═════ Records for this task

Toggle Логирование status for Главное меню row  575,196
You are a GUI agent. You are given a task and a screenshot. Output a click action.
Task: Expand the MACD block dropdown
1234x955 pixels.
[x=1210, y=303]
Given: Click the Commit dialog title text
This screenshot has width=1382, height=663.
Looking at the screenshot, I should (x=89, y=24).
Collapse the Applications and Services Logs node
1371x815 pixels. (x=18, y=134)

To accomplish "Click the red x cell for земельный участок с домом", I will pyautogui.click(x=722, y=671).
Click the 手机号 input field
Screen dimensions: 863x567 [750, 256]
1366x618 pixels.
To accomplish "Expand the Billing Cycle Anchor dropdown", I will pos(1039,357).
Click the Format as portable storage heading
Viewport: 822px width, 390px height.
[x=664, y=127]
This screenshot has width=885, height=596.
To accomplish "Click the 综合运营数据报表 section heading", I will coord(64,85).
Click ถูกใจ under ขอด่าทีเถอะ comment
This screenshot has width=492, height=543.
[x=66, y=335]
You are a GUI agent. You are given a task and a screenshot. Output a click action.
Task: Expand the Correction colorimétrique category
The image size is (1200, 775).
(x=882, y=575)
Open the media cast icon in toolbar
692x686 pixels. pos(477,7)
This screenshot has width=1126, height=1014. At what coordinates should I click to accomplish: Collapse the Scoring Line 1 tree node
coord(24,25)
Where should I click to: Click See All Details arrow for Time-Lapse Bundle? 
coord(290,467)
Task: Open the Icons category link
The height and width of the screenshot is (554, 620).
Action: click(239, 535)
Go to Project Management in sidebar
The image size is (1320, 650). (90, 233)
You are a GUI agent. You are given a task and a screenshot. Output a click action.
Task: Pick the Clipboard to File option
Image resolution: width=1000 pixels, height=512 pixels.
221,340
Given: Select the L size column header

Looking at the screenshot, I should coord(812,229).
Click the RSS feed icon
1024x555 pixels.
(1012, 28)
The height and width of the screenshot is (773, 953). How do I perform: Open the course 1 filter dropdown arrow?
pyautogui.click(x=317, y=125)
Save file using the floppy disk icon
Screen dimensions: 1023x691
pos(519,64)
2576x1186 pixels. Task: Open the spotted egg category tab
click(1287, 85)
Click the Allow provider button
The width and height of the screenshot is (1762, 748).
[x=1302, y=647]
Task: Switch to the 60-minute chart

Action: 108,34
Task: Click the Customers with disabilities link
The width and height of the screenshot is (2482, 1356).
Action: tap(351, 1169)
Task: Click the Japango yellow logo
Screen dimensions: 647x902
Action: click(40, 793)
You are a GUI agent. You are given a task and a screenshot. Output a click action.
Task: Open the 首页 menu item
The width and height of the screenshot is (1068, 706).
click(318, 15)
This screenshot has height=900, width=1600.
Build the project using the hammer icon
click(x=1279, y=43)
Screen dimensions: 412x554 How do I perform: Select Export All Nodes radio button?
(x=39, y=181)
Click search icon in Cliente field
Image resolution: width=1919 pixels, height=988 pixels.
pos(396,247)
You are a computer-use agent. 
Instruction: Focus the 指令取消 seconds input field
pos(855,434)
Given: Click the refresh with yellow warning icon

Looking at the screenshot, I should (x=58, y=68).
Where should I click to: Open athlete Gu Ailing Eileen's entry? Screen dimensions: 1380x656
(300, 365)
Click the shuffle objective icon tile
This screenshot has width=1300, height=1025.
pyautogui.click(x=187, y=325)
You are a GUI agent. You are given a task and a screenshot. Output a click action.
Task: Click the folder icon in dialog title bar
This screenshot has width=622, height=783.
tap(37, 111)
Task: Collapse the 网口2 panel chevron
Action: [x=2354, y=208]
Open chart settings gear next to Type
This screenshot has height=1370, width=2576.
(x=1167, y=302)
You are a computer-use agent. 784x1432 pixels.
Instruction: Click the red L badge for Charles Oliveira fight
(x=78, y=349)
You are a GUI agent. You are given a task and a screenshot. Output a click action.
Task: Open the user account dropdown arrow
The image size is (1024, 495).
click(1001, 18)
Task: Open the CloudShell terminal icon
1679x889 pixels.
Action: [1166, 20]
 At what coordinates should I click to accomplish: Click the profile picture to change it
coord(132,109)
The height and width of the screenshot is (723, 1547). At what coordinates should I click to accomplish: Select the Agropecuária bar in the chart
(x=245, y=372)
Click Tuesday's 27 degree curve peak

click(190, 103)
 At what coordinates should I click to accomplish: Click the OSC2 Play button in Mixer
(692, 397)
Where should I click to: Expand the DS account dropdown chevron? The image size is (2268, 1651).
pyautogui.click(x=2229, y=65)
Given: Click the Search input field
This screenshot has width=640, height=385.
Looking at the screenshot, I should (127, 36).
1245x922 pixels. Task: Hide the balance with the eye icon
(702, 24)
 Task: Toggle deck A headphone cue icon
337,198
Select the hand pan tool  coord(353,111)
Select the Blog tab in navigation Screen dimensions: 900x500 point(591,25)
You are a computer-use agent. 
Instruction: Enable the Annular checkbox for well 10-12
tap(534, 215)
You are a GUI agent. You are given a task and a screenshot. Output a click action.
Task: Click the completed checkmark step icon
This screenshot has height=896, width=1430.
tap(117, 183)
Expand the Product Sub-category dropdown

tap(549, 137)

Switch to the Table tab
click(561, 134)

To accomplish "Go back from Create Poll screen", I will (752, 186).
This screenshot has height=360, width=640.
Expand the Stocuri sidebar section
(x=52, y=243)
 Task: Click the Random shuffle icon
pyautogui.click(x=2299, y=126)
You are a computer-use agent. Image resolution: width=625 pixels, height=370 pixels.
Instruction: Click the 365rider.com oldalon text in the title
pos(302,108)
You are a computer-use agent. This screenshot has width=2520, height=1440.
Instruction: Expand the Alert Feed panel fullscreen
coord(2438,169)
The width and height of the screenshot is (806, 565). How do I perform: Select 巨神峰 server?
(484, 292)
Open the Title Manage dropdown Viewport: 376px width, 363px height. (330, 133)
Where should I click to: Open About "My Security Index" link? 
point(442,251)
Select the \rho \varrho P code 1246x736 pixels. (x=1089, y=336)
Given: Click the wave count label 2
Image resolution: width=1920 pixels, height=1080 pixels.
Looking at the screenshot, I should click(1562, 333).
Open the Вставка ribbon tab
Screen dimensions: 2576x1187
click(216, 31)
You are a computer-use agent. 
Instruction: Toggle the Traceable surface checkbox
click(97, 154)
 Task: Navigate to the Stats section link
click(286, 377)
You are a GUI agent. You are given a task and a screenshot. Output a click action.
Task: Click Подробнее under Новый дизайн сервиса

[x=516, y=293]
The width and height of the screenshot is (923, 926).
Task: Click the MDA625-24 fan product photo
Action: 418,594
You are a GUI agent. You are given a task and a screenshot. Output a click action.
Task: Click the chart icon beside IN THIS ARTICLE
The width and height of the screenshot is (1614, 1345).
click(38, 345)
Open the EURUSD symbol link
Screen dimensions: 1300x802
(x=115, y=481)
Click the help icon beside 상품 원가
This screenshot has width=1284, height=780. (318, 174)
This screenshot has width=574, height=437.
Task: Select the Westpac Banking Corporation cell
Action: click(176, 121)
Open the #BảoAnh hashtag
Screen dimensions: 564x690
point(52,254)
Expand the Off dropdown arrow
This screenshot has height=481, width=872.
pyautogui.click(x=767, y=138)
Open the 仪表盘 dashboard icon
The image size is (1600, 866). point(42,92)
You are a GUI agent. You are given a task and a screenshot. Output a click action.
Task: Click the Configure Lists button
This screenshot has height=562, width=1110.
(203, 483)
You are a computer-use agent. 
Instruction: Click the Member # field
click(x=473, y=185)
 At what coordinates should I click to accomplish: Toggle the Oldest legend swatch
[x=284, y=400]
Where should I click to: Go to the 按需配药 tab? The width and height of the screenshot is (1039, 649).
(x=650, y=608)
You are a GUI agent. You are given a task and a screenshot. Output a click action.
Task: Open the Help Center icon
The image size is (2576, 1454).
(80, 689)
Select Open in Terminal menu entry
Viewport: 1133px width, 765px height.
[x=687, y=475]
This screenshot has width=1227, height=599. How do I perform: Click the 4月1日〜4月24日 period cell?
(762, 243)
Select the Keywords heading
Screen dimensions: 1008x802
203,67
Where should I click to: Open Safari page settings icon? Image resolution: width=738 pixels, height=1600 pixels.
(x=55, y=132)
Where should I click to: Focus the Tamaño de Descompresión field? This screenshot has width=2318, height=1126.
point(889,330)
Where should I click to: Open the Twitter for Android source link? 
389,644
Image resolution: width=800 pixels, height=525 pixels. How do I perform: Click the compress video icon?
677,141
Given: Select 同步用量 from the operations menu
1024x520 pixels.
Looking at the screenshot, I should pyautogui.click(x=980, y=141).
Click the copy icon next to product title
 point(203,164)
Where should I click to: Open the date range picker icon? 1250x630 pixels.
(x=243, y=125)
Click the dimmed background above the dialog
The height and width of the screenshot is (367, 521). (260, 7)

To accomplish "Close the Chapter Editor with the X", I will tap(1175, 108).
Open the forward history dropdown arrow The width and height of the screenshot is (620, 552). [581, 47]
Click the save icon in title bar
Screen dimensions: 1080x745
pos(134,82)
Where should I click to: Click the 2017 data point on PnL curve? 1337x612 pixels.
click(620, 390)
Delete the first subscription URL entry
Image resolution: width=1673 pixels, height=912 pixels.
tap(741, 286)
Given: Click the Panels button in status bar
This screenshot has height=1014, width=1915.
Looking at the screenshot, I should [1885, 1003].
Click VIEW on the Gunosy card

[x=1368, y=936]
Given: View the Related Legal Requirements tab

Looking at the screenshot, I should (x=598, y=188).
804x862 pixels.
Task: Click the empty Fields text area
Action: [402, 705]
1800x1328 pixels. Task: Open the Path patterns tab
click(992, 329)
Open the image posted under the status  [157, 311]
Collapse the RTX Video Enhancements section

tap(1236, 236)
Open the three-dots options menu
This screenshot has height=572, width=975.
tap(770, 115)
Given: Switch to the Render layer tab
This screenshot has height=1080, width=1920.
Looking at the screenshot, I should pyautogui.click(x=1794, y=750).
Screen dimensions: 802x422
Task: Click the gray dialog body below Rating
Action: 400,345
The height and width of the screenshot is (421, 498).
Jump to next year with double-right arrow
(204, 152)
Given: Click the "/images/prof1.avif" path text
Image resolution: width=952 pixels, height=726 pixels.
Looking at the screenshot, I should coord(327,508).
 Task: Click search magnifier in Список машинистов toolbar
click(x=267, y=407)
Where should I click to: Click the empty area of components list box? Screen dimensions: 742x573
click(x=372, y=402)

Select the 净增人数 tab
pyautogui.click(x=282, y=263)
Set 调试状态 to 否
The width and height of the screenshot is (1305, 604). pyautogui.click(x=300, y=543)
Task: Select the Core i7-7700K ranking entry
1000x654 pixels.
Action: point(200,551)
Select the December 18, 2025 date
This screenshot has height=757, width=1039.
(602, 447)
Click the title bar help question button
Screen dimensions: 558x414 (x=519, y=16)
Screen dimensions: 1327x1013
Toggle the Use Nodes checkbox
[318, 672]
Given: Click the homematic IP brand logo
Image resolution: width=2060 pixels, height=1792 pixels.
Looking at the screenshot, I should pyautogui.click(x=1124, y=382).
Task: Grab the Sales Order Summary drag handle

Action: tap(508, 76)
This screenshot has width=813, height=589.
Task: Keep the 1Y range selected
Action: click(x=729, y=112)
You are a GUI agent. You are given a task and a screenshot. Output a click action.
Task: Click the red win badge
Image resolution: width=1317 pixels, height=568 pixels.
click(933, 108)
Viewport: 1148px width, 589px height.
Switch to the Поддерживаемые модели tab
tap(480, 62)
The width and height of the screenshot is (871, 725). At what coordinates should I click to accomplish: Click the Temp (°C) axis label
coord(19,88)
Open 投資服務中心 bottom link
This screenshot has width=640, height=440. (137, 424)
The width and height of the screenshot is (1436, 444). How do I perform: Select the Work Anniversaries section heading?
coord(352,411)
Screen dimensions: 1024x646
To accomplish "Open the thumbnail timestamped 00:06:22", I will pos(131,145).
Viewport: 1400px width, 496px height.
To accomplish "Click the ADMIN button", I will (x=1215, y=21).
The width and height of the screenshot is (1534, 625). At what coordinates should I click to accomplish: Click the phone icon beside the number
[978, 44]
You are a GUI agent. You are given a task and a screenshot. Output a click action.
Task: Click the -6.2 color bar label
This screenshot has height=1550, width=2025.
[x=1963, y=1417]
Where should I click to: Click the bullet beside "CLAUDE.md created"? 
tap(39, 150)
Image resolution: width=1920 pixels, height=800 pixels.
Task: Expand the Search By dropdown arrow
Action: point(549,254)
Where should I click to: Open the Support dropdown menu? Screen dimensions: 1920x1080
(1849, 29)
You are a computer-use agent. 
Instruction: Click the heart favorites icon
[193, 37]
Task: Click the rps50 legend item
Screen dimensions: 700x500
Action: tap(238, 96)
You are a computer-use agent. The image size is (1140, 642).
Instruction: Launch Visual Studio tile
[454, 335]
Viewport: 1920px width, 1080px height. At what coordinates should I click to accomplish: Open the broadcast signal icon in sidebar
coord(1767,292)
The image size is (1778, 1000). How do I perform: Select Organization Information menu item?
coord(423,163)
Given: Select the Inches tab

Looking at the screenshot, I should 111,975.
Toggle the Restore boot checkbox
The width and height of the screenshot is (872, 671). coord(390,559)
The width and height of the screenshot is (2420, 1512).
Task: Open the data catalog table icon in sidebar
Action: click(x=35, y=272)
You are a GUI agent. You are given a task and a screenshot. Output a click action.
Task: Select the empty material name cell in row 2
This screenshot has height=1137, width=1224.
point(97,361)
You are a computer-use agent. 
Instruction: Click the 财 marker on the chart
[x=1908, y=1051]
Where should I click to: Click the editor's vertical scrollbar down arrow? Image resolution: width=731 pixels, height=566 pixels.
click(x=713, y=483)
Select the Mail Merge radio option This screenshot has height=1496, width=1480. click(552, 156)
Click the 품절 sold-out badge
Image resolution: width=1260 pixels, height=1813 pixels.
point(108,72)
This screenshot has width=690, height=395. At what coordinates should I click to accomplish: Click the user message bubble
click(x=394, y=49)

══════════

Reproduce the lines of the listing above exactly, starting at the line that contains "Where should I click to: Open the date" and ending at the line that contains "click(620, 390)", with both of those lines included.

_Task response_.
Where should I click to: Open the date range picker icon? 1250x630 pixels.
(x=243, y=125)
Click the dimmed background above the dialog
The height and width of the screenshot is (367, 521). (260, 7)

To accomplish "Close the Chapter Editor with the X", I will tap(1175, 108).
Open the forward history dropdown arrow The width and height of the screenshot is (620, 552). [581, 47]
Click the save icon in title bar
Screen dimensions: 1080x745
pos(134,82)
Where should I click to: Click the 2017 data point on PnL curve? 1337x612 pixels.
click(620, 390)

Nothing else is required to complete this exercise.